アンドリーセンの存在は、現在のシリコンバレーの誕生と切っても切り離せない。1995年のネットスケープのIPOは、ここの歴史を語る際に忘れてはならないターニングポイントだ。これによって、シリコンバレーに新たな資金が流入し、既存の企業が本気でテクノロジーに取り組み、才能あるテクノロジー関係者がここに集まるようになったからだ。そしてアンドリーセンは今、テクノロジーの行く末を占うご意見番としても多くの注目を集めている。
ネットスケープ創業、投資家としてもブレイク
アンドリーセンは、すでに9歳の頃からプログラミングを始めていた。図書館で借りた本を見ながら独学で学び、高校生になる頃には、当時、手に入る初歩的なパーソナルコンピュータでできることをやり尽くしていたという。入学したイリノイ大学ではもちろんコンピュータ科学を専攻。だが、ここでも授業が退屈で仕方がなかったという。

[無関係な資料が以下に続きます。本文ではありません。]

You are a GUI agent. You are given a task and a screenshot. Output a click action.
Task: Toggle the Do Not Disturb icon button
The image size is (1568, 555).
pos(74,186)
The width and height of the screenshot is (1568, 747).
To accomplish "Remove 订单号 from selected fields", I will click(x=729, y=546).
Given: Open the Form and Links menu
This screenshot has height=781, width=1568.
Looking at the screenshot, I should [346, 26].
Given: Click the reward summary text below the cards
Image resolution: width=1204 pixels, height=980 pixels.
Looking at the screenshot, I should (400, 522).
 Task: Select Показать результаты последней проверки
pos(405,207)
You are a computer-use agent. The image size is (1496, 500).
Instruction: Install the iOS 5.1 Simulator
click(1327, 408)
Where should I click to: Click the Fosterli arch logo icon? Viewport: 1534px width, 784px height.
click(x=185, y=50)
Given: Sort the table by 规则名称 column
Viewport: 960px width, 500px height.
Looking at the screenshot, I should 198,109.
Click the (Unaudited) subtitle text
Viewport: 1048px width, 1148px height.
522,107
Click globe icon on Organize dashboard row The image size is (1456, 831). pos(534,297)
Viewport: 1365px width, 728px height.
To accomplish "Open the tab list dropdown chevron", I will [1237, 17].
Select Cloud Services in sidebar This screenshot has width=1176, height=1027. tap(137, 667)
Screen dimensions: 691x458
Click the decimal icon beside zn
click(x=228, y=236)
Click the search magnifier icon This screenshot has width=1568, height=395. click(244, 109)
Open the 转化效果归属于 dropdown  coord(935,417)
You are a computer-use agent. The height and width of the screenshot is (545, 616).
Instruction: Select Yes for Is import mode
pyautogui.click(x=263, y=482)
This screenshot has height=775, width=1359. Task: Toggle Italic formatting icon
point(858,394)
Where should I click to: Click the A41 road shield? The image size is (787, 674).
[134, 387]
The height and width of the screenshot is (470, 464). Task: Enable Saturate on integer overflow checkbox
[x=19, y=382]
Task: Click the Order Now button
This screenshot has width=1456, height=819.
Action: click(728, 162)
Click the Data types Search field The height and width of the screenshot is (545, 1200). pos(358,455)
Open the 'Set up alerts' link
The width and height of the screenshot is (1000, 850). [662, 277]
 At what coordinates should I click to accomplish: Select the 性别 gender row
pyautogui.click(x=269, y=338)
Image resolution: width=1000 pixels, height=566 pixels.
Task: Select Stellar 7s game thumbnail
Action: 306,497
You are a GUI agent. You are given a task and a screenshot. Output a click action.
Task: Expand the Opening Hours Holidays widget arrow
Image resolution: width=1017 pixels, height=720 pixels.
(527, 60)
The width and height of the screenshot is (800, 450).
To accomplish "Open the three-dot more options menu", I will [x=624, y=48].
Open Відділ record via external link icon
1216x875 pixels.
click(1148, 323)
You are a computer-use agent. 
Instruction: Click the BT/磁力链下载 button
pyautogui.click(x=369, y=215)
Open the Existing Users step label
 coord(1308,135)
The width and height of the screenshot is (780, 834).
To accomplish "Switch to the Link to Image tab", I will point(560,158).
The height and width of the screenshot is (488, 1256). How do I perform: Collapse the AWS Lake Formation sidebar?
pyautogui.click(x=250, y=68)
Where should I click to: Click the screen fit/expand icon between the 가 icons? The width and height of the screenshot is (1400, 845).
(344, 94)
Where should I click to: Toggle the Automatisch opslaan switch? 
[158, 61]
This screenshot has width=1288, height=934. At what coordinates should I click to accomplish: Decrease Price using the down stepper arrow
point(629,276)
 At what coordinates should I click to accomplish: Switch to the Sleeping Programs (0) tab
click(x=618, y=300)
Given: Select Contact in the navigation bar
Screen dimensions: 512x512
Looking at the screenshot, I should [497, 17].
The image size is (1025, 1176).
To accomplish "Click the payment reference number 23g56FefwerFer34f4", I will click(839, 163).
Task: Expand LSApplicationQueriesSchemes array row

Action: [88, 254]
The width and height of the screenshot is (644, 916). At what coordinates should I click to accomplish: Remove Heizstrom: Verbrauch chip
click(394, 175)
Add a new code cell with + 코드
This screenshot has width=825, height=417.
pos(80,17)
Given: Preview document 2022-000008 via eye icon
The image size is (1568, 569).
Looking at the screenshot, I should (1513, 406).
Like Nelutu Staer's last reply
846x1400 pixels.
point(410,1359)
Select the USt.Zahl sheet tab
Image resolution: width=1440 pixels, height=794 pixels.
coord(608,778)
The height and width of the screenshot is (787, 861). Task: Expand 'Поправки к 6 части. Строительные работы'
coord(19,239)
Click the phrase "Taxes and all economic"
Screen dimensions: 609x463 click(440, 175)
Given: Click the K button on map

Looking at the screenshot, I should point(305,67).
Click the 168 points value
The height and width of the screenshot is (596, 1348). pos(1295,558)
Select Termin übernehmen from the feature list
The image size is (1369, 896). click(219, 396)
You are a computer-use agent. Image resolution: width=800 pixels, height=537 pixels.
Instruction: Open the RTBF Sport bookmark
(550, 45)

そのアンドリーセンが関心を持ったのは、スイスの物理研究所CERNから聞こえてくる話だった。そこの研究者がワールドワイドウェブというものを開発して、研究者らの間でさまざまな情報交換ができるようになっているというのだ。
アンドリーセンは仲間を集めて、そのワールドワイドウェブをグラフィックに見られ、簡単に操作できる仕組みを開発しようと乗り出す。週に80時間も作業をしながら、チョコレートチップクッキーと牛乳を押し込みながら数カ月後に完成したのが、ブラウザ「モザイク」だった。